Background

Pirfenidone (PFD) is an antifibrotic agent with beneficial effects on proinflammatory disorders. In this study, we further investigated PFD and long-acting form,“deuterated PFD,” immune-modulating properties by evaluating their effects on mouse dendritic cells (DCs).

Methods

The effects of PFD on DCs were examined in vivo using an orthotopic mouse lung transplant model and in vitro using isolated bone marrow–derived DCs in response to lipopolysaccharide and allogeneic stimulation.

Results

In mouse lung transplants, PFD and deuterated PFD treatment improved allograft lung function based on peak airway pressure, less infiltrates/consolidation on micro–computed tomography scan imaging, and reduced lung rejection/injury.
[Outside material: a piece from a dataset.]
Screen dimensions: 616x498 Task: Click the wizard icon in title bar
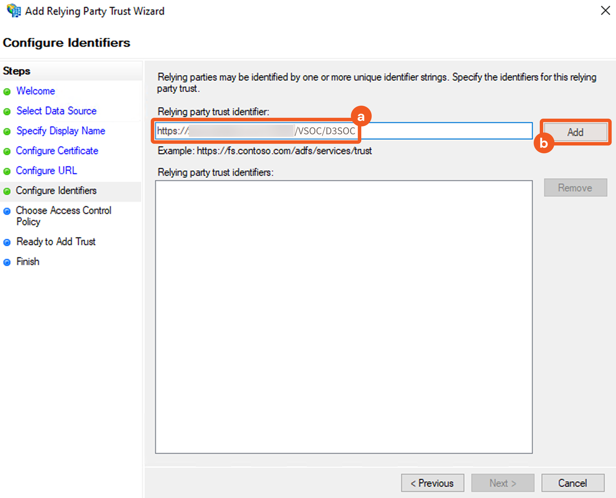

DC activation from lung allografts was suppressed with PFD, and there seemed to be a greater effect of PFD on CD11c+ CD11b− CD103+ lung DCs. In addition, PFD reduced the expression of several proinflammatory cytokines/chemokines from lung allografts. In vitro, DCs treated with PFD showed decreased expression of major histocompatibility complex class II and costimulatory molecules and the capacity of these DCs to stimulate T-cell activation was impaired, although antigen uptake was preserved. PFD directly inhibited the release of inflammatory cytokines from isolated DCs, was associated with a reduction of stress protein kinases, and attenuated lipopolysaccharide-dependent mitogen-activated protein kinase p38 phosphorylation.

Conclusions

PFD has lung allograft protective properties, and in addition to its known effects on T-cell biology, PFD immune-modulating activities encompass inhibitory effects on DC activation and function.